■ Page extract:
A COMPANION TO Theoretical Econometrics

Omnibus tests on the errors in time series regression models

Omnibus tests on the errors in time series regression models have recently be­come popular. A good example is the so-called BDS test (Brock, Dechert, LeBaron, and Scheinkman, 1996), which has been viewed as a general test for "nonlinearity." The null hypothesis for the BDS test is that the errors are independent and identically distributed, and the test has power against a variety of departures from the iid assumption, including neglected nonlinearities in the conditional mean, dynamic forms of heteroskedasticity, and even dynamics in higher order moments. Unfortunately, no economic theory implies that errors are iid. In many applications, especially in finance, it is often easy to reject the iid assumption using a simple test for dynamic heteroskedasticity, such as ARCH.

As with other omnibus tests, BDS gives equal weight to hypotheses that have very different practical importance. Finding that the errors in, say, an asset pric­ing equation are serially correlated - which usually means a violation of the efficient markets hypothesis - is more important than finding dynamic hetero­skedasticity, which in turn is more important than finding, say, a nonconstant conditional fourth moment.

2 Final Comments

Our focus in this chapter has been on the most common setting for diagnostic tests, namely, in univariate parametric models of conditional means and condi­tional variances. Recently, attention has turned to testing when some aspect of the estimation problem is nonparametric. For example, we might wish to construct a test of a parametric model that has unit asymptotic power against all alternatives that satisfy fairly weak regularity conditions. Bierens (1990), Wooldridge (1992b), Hong and White (1995), de Jong (1996), Fan and Li (1996), and Zheng (1996) are some examples. Or, the estimated model may be semiparametric in nature, depending on an infinite dimensional parameter in addition to a finite dimen­sional parameter (Stoker, 1992; Fan and Li, 1996). The alternative is an infinite dimensional parameter space. In some cases the null model may be fully non­parametric, in which case the alternative is also nonparametric (e. g. Lewbel, 1995; and Fan and Li, 1996).

■ Exercises:
1. Reproduce the part of the econometrics passage starting at "As with other" and ending at "conditional fourth moment.".
2. Proceed with the econometrics passage on diagnostic tests from the point where it stops.

■ Supplied entries:

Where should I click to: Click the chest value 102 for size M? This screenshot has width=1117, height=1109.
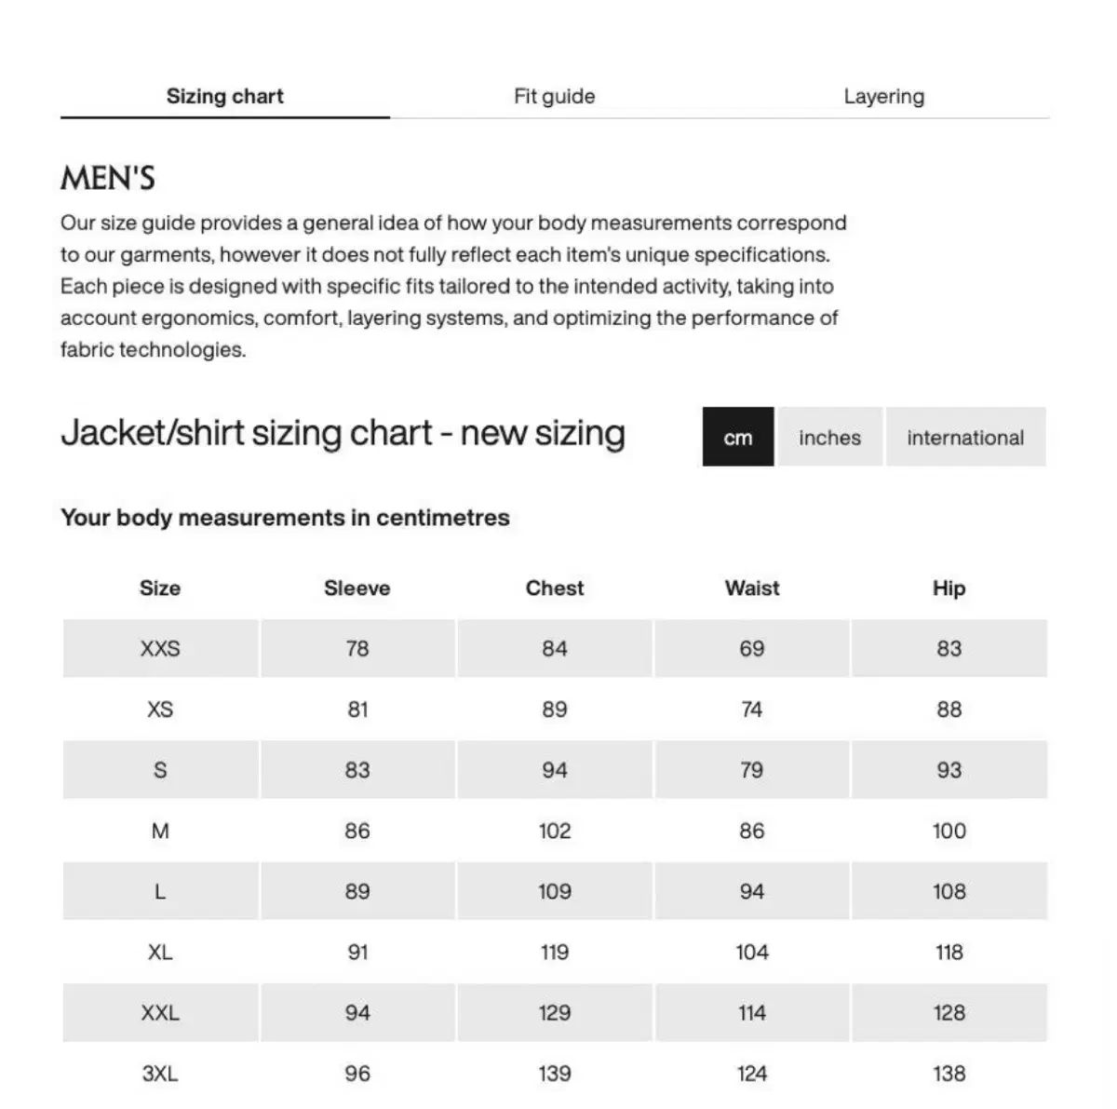(555, 831)
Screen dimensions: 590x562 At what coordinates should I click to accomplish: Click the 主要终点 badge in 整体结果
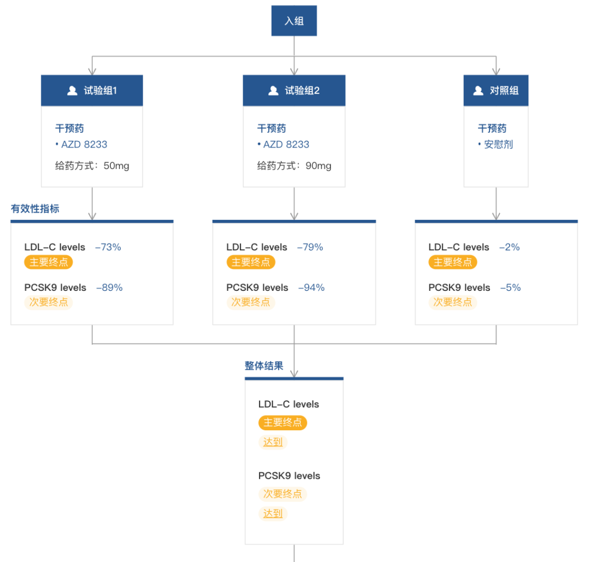click(282, 423)
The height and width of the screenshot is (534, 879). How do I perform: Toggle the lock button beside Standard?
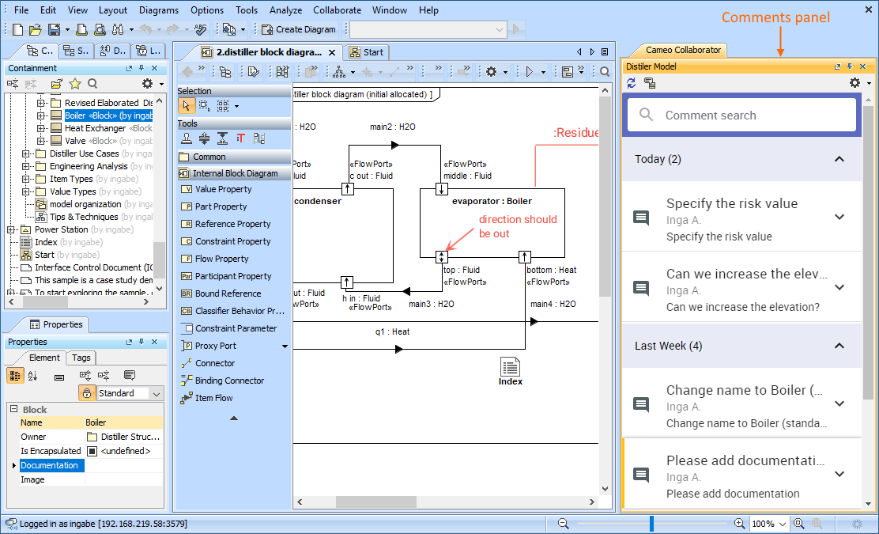[87, 393]
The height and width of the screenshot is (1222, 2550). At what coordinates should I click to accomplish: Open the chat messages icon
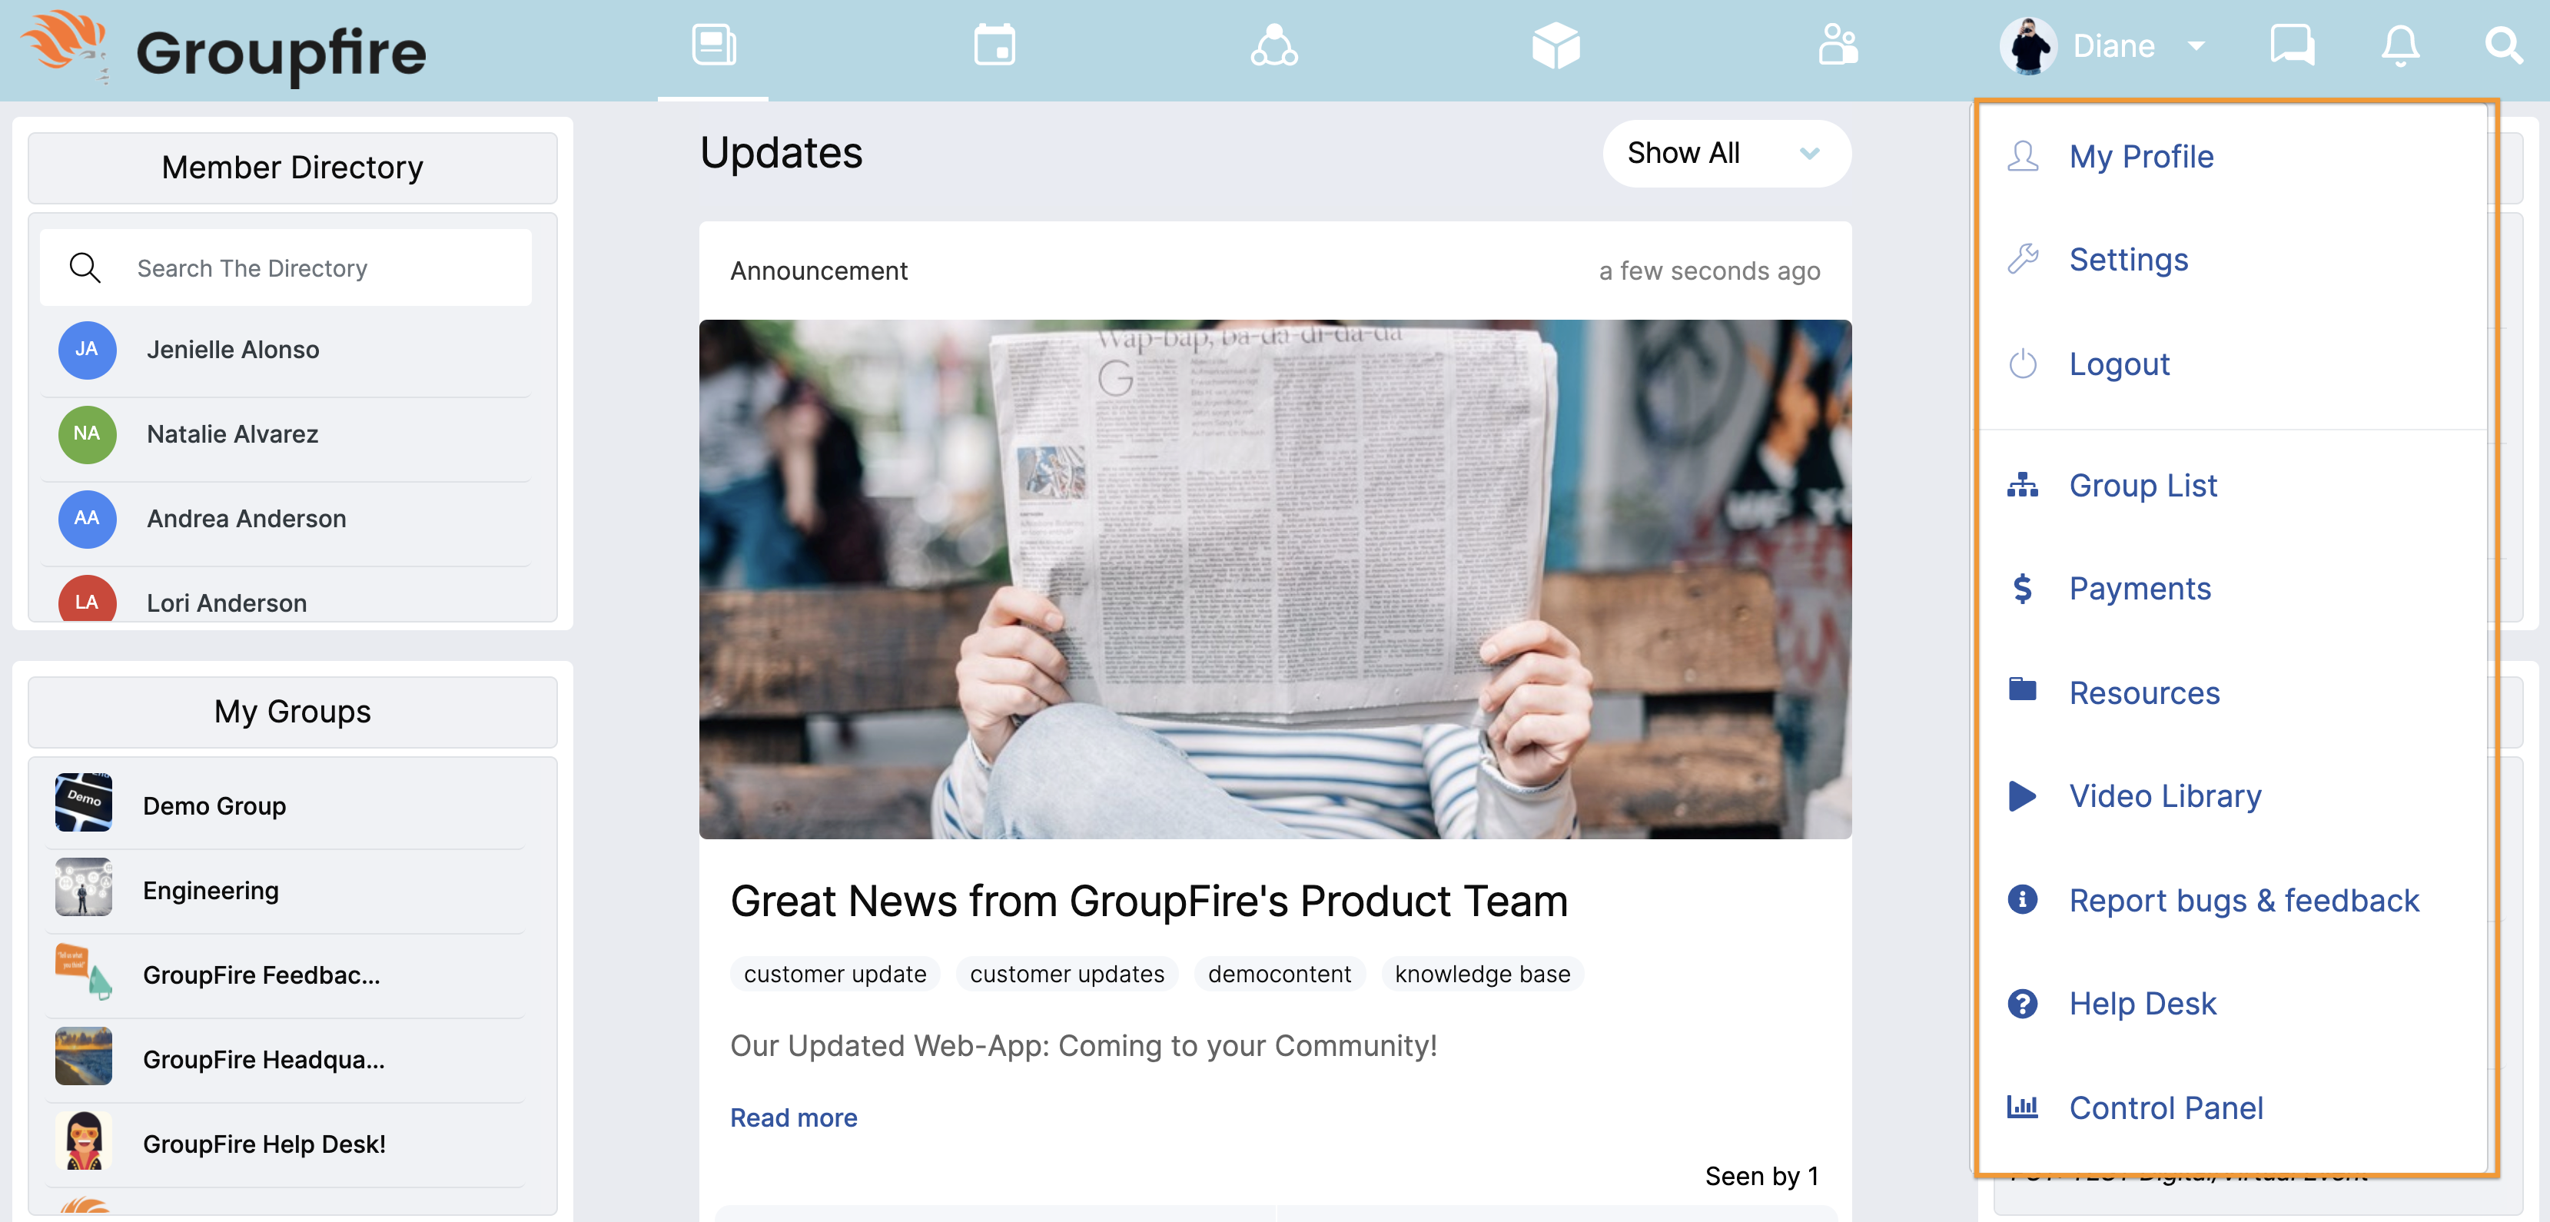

■ Task responses:
1.
As with other omnibus tests, BDS gives equal weight to hypotheses that have very different practical importance. Finding that the errors in, say, an asset pric­ing equation are serially correlated - which usually means a violation of the efficient markets hypothesis - is more important than finding dynamic hetero­skedasticity, which in turn is more important than finding, say, a nonconstant conditional fourth moment.

2.
For diagnostic testing in time series contexts, we assumed that the underlying stochastic processes were weakly dependent. Currently, there is no general theory of diagnostic testing when the processes are not weakly dependent. Wooldridge (1999) considers a particular class of diagnostic tests in linear models with inte­grated processes and shows that, when the misspecification indicator is cointeg­rated, in a generalized sense, with the included explanatory variables, LM-type statistics have asymptotic chi-square distributions.

Another important topic we have omitted is diagnostic testing for panel data models. Panel data raises some additional important considerations, most of which revolve around our ability to control, to some extent, for time-constant heteroge­neity. Strict exogeneity assumptions on the regressors, especially conditional on the unobserved effect, are important. Dynamic models with unobserved effects raise even more issues for estimation and diagnostic testing. (See Hsiao (1986) and Baltagi (1995) for discussions of these issues.)


* Two anonymous referees and Badi Baltagi provided helpful, timely comments on the first draft.